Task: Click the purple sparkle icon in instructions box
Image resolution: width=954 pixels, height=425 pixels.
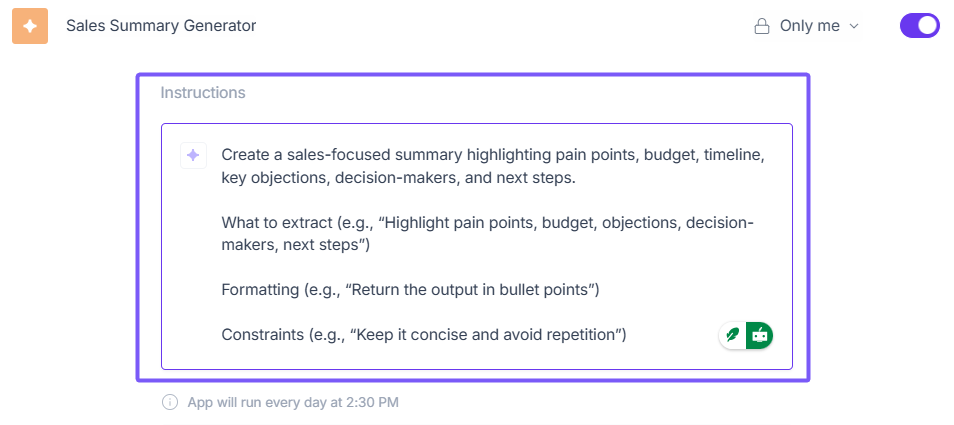Action: point(193,155)
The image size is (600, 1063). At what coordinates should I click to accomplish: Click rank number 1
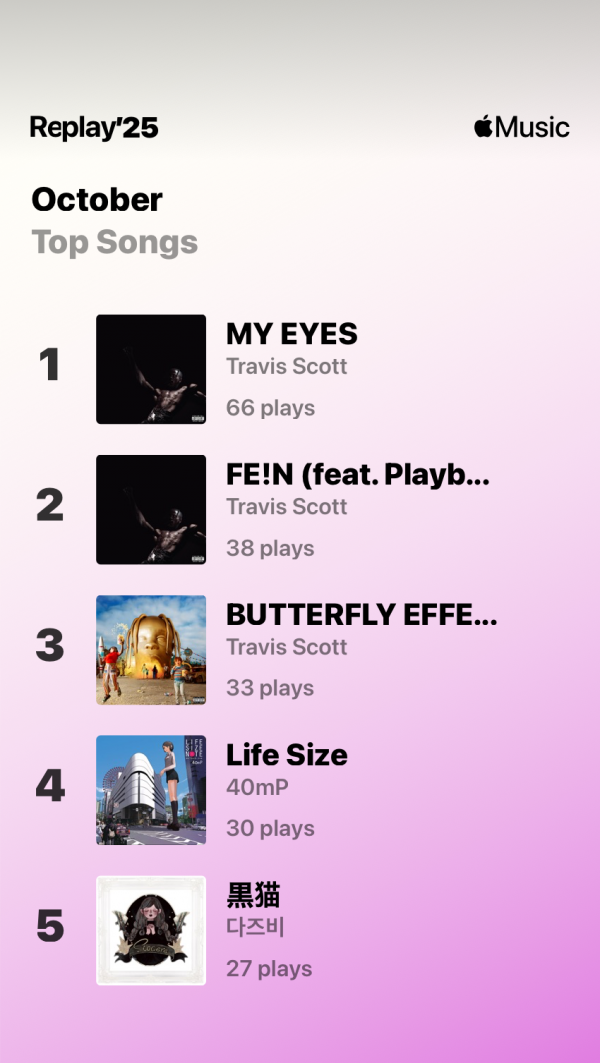pos(49,366)
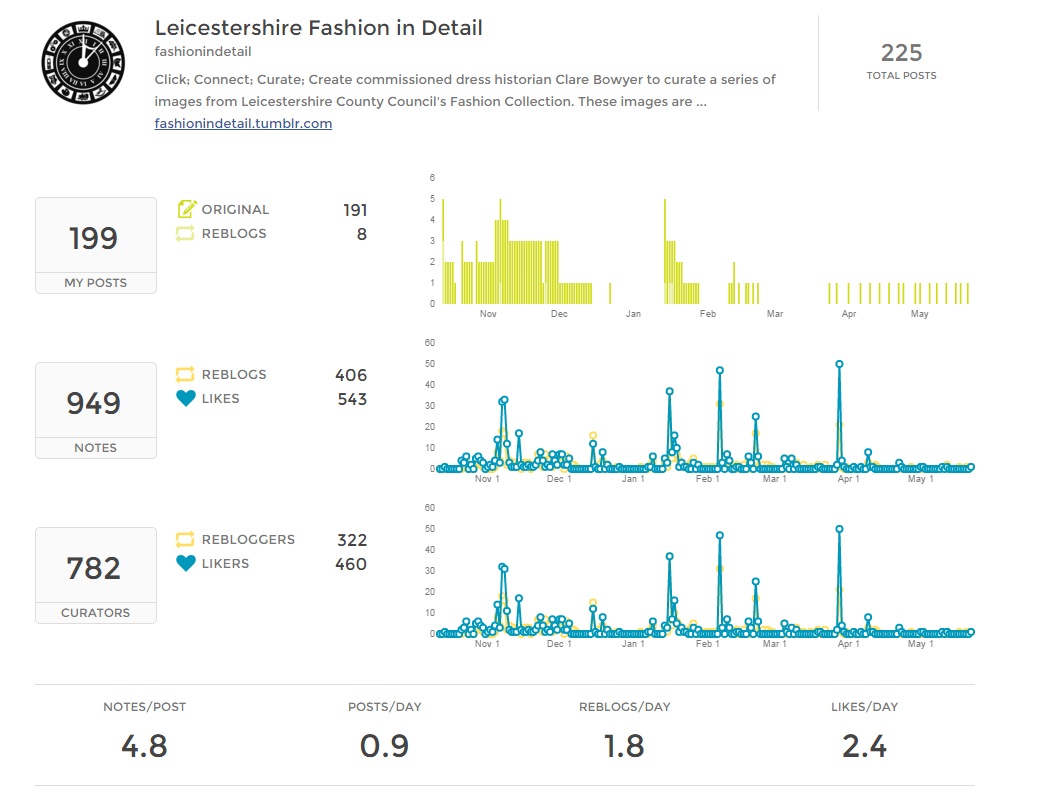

-*-*-

◆ STATED PROBLEM ◆
List the text lines of all the rows above as a numbered list. Skip blank lines and leave out the pictures.

◆ FINAL RESULT ◆
1. Task: Click the purple sparkle icon in instructions box
2. Image resolution: width=954 pixels, height=425 pixels.
3. Action: point(193,155)
4. The image size is (600, 1063). At what coordinates should I click to accomplish: Click rank number 1
5. pos(49,366)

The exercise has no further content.